When trying to learn new material, there are a variety of different studying techniques that can be beneficial. Because everyone learns differently, what works for one person may not work for another. This is why it’s critical to experiment with a variety of studying methods to see what works best. This could be as simple as rereading notes or making flash cards, or as complex as forming study groups or mock exams. All of these methods can be effective; it just depends on whether a person learns better alone or in groups, and whether he or she needs hands-on learning or can study reading.
The most effective studying methods begin in class with good note-taking abilities. When it comes to studying later, taking notes will come in handy. It’s important not to jog your memory writing down everything the instructor says. Instead, make a list of the most important points. When the instructor writes something on the board, it means it is extremely important. Many people use an outline format for their notes and highlight important points with a highlighter; this can make studying much more productive later on when trying to remember the lecture.

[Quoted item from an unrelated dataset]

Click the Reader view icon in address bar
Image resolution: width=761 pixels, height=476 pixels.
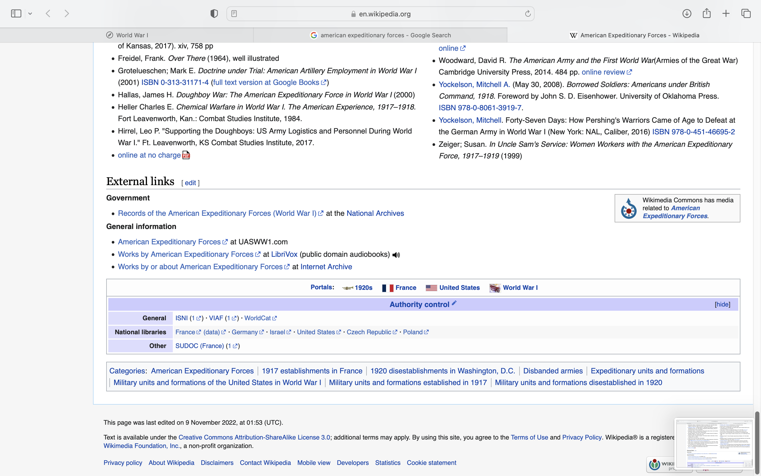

Reading over the notes and comparing them to the text, if applicable, is one of the most common and simplest studying techniques. Using the textbook to look up any questions can also help to reinforce the material. If that doesn’t work, some people find that rewriting their notes or important facts on flash cards allows them to quiz themselves on whether or not they understand the material. Others prefer to work in a group setting with other students, where they can quiz each other and learn the material together. Studying in a group can be one of the most effective study methods, but only if the group is capable of concentrating on the task at hand.
Whatever method a person chooses for studying, it is critical to make it a daily habit. Students who review their notes after class or set aside time at the end of each day to keep up with the reading and review their notes are more likely to truly understand the material and recall it for tests. Students who cram the night before a test are less likely to learn the material and are more likely to experience anxiety, both of which can lead to poor test results.